Document passage ::
=-=-=

Community Interlink Governance Group member Gordan Ross, CEO Yarrawonga Health Elaine Mallows and Nexus Primary Health Suzanne Miller about to lift off with the home care reform.

In what is believed to be an Australian first, 18 health services from across the region including Yarrawonga Health have united for the sustainability of locally governed home care (aged care at home) for senior members of the community.  

Following the 2015 Commonwealth Home Care funding reforms, resulting in a new open marketplace for home care providers, many smaller health services found it challenging to continue providing home care.
A consortium arrangement between the health services, now guarantees each member’s ability to continue providing home care to their communities.
Yarrawonga Health CEO, Elaine Mallows said she was pleased with the program allowing older people to stay living at home but also being able to access care.
“Home Care Packages benefit older Australians in our region by assisting them to live actively in the community and in their own home, as long as they are able to and while supporting them as their needs change and grow,” Ms Mallows said.  
“The consortium arrangement guarantees that older people within our community will always have access to home care via their local provider, whom they recognise and trust and the consortium alliance provides the assurance that the local community will always have access to home care from a local provider.
“More and more older Australians are wanting to remain living in their own homes for as long as possible. Home care packages enable them to do just that,’
To date, 18 health services from northern and central Victoria and southern New South Wales have joined the consortium collectively branded ‘Community Interlink’.
“Basically we wanted to ensure that senior members of our communities would always have access to Home Care services from a locally governed provider,” said Community Interlink Governance Group member, Gordon Ross.  
“Local providers are those that can offer the highest level of support having local staff, with local knowledge and networks.”
Community Interlink members include: Yarrawonga Health, Northeast Health Wangaratta, Gateway Health, GV Health, Beechworth Health Service, Euroa Health, Nathalia Health, Numurkah District Health Service, Benalla Health, Seymour Health, Mansfield District Hospital, Indigo North Health, Yea & District Memorial Hospital, Albury Wodonga Health, Tallangatta Health Service, Nexus Primary Health, Alexandra District Hospital and Kilmore & District Hospital.  
Community Interlink Governance Group Chair Suzanne Miller said the consortium would now support approximately 300 home care clients regionally, with care coordinated via staff employed at the various health services.
“When we received news of the home care reforms, regional health services had concerns regarding the potential level of detachment with the local public health services that could result,” Ms Miller said.  
“After the competitive marketplace was launched, in some small regional areas there were suddenly dozens of new home care providers who had little or no connection to the community concerned or the current health sector.
“The primary goal of the consortium is to build on a shared philosophy and commitment to supporting local communities via local health services and the focus is to build on the services’ capacity and track record of sustainable support to people at the point of need.
 “It will work towards building the capacity of member agencies to deliver direct care and coordinated care from their own employed staff, and to open up new contracting opportunities and consolidate existing revenue streams, promoting joint working and encouraging organizational learning and development.
“The consortium model has great potential to support local people across the range of available Commonwealth Home Support Programs and NDIS into the future. This will ensure our fantastic range of public health services stay connected to their communities in this rapid time of social reform.”

=-=-=

Given material ::
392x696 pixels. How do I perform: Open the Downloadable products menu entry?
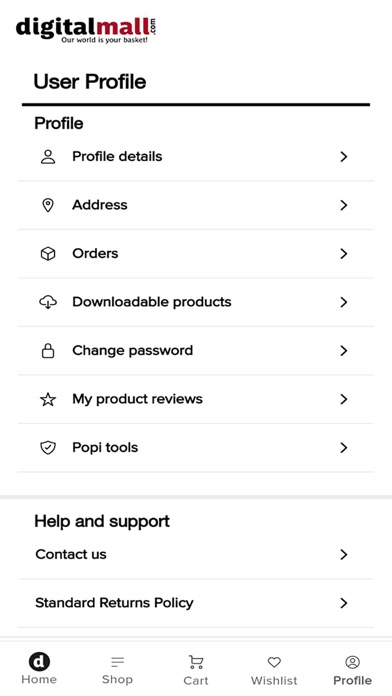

=-=-=

Required tasks ::
A) According to the home care consortium article, roughly how many home care clients will the consortium now support regionally?
B) Duplicate the home care article from "Community Interlink Governance Group member Gordan" to "of the community.".

Solutions in order ::
A) Approximately 300 home care clients.

B)
Community Interlink Governance Group member Gordan Ross, CEO Yarrawonga Health Elaine Mallows and Nexus Primary Health Suzanne Miller about to lift off with the home care reform.

In what is believed to be an Australian first, 18 health services from across the region including Yarrawonga Health have united for the sustainability of locally governed home care (aged care at home) for senior members of the community.